▶ _Exercise requirements_
Put every line of the entries below into a JSON list of strings, one string per line, with blank lines and the pictures left out.

▶ _Dataset records_
__________________________________________________

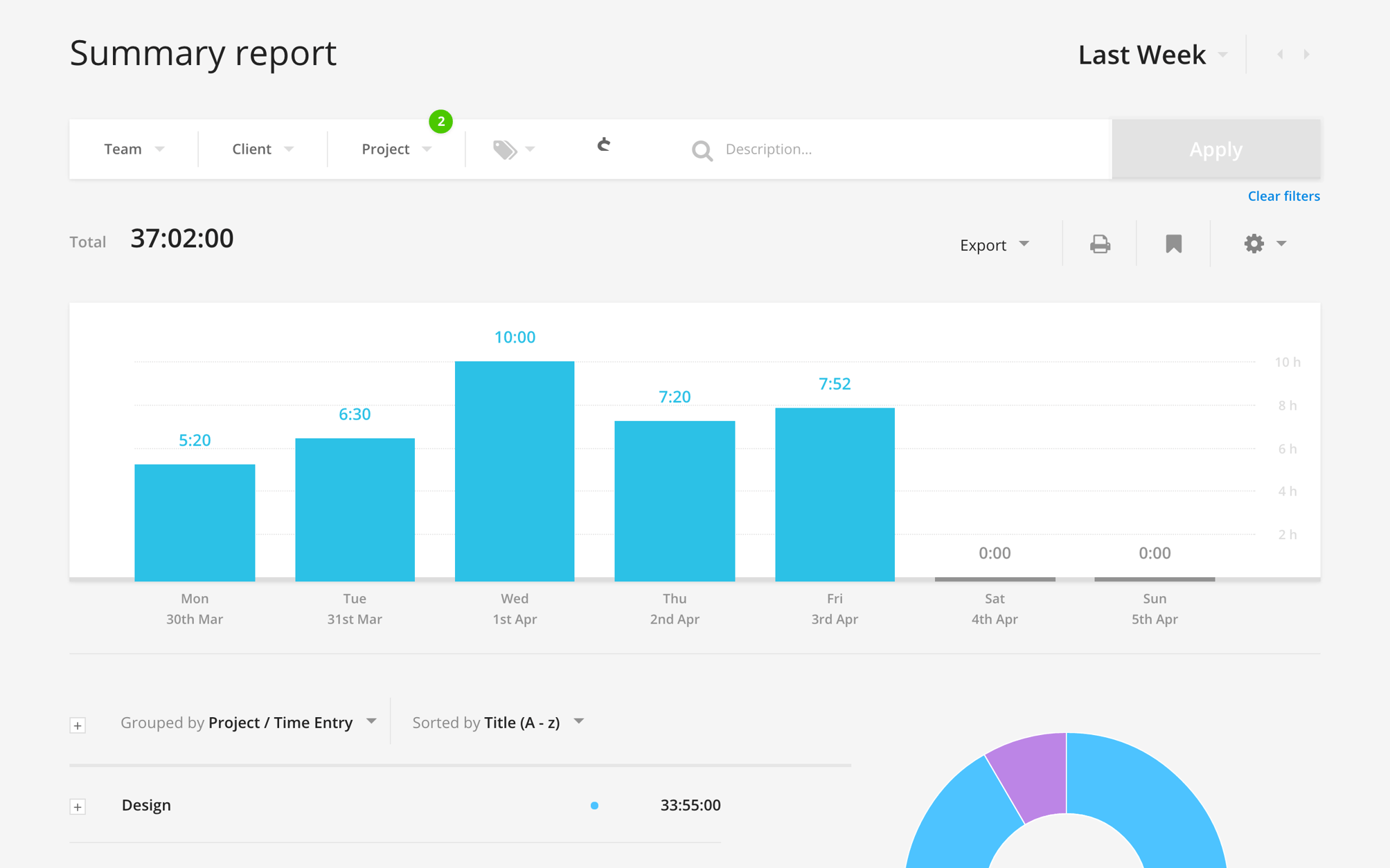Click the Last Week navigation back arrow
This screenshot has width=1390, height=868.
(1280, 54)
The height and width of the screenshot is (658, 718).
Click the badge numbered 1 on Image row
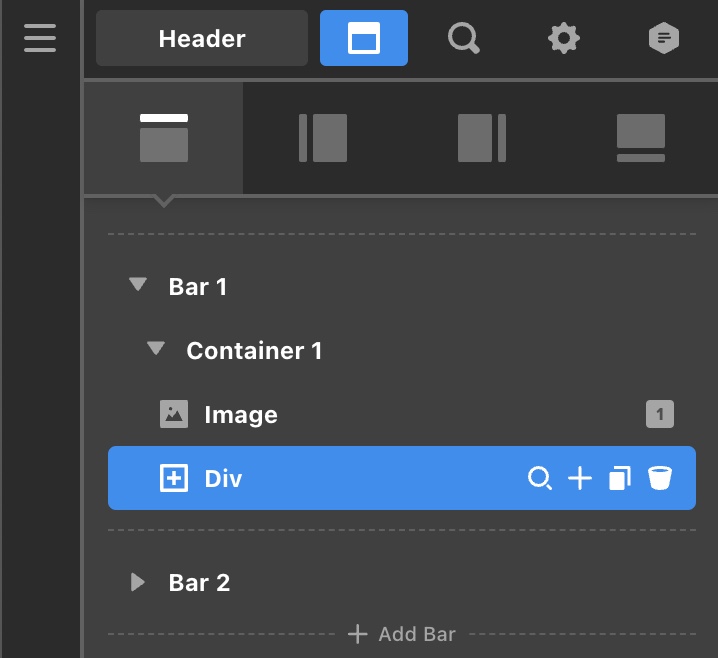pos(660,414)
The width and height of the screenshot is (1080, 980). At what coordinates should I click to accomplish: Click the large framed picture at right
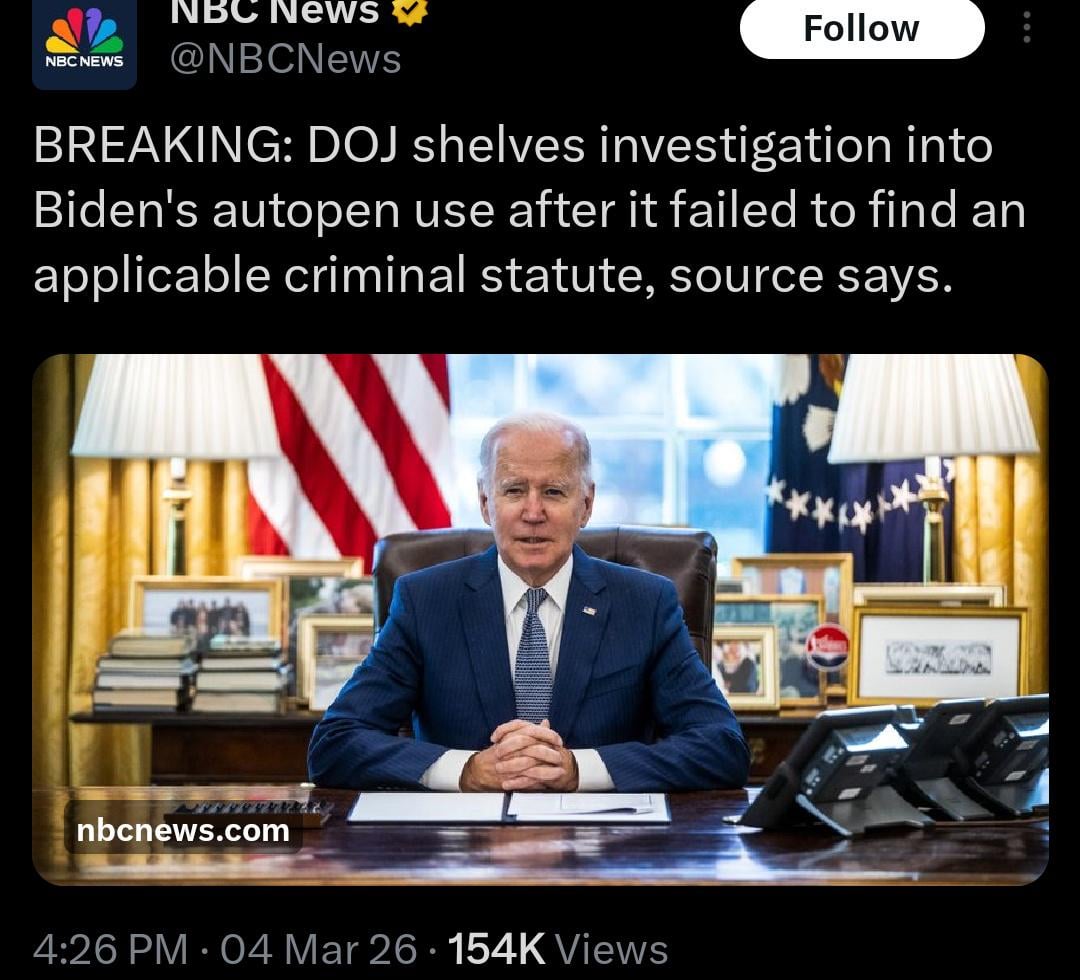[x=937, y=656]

__________________________________________________

▶ _Task answer_
[
  "Click the Last Week navigation back arrow",
  "This screenshot has width=1390, height=868.",
  "(1280, 54)",
  "The height and width of the screenshot is (658, 718).",
  "Click the badge numbered 1 on Image row",
  "pos(660,414)",
  "The width and height of the screenshot is (1080, 980). At what coordinates should I click to accomplish: Click the large framed picture at right",
  "[x=937, y=656]"
]